▸ **Exercise description**: Please recast the records from the line with "is (600, 800)." up to and including the line with "point(761,98)" as a numbered list, leaving out any blank lines.
______
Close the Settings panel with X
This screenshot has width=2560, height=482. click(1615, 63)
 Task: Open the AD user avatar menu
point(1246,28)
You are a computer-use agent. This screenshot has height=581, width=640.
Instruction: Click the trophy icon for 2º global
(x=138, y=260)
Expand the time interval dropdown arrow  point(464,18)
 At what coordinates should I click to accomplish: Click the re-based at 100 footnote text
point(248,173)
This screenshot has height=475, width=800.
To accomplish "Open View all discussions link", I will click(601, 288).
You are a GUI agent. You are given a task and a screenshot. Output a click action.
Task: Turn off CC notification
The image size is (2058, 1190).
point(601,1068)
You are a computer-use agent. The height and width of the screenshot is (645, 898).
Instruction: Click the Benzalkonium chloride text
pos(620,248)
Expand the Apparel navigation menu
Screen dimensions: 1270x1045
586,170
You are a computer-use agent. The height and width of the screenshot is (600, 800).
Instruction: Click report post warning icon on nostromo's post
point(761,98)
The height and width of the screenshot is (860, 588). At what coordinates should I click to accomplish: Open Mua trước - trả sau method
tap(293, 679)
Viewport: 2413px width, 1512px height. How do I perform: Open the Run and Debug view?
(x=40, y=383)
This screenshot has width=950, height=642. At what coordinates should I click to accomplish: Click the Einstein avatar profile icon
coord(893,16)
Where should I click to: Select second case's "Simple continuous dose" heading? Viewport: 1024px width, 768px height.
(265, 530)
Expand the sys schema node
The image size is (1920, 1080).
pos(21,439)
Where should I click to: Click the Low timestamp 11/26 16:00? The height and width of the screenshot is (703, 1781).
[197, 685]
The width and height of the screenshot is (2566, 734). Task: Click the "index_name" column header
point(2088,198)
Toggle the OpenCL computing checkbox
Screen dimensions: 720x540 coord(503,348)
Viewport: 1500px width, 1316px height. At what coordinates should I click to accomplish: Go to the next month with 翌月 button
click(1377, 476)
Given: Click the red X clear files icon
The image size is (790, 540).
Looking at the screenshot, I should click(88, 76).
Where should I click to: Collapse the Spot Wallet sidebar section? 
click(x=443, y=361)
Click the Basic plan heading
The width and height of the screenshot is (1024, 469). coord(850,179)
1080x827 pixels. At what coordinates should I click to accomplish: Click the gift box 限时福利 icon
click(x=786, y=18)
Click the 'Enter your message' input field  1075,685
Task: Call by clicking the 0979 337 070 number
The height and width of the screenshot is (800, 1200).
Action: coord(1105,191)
______
▸ **Exercise output**:
1. You are a computer-use agent. The height and width of the screenshot is (600, 800).
2. Instruction: Click report post warning icon on nostromo's post
3. point(761,98)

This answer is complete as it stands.